Stored records
==========

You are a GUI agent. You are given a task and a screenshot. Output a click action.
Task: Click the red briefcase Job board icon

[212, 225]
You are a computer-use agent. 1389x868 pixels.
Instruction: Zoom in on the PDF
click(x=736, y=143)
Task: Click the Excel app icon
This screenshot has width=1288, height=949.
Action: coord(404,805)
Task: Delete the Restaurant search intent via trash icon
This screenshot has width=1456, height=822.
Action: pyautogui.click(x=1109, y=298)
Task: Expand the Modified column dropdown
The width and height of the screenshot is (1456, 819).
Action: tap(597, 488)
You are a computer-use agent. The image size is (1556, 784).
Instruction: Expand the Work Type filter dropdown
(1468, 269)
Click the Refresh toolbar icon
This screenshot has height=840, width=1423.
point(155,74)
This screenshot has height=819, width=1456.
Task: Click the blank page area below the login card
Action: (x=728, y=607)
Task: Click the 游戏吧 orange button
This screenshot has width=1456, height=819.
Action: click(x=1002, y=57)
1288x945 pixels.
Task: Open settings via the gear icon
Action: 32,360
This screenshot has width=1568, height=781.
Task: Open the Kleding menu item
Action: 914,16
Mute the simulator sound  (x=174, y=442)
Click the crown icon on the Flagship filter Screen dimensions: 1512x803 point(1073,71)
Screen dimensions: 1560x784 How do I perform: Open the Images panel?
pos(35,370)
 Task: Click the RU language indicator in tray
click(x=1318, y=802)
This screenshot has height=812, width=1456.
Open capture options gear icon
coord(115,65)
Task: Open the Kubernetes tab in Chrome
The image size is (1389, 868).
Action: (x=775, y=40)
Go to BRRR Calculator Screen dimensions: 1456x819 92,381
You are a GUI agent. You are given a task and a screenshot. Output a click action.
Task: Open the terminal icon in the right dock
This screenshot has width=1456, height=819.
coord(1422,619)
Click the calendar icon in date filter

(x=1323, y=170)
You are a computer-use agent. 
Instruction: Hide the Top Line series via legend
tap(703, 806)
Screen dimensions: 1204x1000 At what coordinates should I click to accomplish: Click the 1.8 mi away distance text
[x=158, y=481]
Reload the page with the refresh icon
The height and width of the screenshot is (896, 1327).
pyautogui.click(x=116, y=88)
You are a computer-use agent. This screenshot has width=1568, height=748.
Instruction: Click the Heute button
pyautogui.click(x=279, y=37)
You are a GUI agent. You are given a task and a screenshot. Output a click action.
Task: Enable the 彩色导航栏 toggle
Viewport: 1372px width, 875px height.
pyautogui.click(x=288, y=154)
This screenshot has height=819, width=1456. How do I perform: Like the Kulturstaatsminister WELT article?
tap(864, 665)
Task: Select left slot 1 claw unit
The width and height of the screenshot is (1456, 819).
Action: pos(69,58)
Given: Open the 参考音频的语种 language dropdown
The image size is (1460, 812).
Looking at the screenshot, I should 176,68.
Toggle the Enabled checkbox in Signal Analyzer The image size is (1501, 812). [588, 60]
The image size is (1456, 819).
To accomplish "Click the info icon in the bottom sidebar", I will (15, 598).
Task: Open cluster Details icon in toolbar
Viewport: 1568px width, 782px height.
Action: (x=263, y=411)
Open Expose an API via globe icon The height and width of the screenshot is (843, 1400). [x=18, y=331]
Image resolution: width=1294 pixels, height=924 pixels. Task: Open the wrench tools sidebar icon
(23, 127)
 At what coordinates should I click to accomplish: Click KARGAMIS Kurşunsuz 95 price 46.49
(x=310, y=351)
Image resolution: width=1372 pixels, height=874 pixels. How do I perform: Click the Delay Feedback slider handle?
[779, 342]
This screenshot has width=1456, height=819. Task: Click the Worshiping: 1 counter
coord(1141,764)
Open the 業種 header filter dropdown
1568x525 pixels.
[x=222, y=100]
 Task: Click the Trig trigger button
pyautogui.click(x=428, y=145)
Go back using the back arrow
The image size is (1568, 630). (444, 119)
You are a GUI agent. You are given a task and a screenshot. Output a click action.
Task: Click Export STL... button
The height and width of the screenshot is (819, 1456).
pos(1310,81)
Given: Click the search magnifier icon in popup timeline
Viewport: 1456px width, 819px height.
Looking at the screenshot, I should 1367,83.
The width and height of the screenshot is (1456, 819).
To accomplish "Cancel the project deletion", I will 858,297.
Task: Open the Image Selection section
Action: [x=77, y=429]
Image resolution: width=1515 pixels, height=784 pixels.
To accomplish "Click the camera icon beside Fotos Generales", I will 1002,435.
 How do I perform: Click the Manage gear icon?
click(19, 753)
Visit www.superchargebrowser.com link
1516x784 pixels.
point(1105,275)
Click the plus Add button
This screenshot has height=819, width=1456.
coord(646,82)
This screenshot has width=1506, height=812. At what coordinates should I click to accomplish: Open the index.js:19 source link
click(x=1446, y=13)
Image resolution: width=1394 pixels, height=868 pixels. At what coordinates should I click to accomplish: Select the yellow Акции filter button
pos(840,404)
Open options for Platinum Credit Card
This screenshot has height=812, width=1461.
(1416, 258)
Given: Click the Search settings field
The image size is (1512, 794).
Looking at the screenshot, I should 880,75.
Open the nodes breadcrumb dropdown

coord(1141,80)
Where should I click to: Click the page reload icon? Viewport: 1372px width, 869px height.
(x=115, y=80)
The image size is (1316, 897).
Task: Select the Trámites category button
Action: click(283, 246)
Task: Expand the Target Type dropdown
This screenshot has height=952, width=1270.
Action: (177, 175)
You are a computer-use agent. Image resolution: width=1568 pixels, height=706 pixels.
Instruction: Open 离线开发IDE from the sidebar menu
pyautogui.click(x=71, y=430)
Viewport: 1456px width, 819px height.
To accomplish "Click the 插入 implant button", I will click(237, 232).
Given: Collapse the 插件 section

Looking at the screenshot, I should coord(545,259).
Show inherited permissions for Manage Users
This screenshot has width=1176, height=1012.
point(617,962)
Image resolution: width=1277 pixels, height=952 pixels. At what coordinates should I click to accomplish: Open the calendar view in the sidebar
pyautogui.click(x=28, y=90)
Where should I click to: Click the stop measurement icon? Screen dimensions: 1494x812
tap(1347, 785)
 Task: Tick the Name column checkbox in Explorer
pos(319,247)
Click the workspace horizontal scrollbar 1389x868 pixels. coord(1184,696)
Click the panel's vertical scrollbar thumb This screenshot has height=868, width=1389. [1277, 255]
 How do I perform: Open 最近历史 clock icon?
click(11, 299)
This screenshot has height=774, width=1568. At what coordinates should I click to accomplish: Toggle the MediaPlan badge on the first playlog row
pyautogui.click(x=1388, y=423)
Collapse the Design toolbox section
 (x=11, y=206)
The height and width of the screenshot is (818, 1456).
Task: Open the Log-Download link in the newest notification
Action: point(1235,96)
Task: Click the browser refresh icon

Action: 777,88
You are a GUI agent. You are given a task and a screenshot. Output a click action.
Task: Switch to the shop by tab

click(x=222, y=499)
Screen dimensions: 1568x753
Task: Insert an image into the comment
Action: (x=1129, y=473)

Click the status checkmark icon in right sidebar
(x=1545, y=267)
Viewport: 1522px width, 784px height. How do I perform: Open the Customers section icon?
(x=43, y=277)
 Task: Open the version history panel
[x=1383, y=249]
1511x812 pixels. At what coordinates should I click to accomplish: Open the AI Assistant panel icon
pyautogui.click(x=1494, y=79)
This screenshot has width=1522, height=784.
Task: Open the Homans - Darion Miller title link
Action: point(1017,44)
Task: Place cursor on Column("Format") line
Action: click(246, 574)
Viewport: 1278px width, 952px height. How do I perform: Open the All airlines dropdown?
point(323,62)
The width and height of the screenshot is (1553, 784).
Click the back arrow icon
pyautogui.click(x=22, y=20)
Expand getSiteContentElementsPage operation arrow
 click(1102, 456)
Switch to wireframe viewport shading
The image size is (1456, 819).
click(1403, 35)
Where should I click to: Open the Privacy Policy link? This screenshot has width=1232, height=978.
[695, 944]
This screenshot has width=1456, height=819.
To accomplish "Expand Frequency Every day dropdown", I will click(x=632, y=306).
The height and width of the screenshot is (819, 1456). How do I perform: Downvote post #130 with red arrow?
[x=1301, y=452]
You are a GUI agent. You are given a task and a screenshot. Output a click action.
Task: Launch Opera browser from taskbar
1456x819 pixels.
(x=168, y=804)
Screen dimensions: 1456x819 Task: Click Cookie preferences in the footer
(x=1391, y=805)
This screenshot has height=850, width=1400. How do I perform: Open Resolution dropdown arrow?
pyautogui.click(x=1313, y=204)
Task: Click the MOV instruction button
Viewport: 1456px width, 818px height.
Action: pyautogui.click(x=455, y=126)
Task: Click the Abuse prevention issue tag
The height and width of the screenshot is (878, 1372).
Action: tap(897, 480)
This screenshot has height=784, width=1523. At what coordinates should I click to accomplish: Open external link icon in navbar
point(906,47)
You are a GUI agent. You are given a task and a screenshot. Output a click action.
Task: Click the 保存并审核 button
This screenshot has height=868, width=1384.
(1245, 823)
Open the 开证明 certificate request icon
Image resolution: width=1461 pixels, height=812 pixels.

==========

## Goal of the exercise
Please state how many lines in the entries above include the word "computer", giving only the number.

## Response to the exercise
5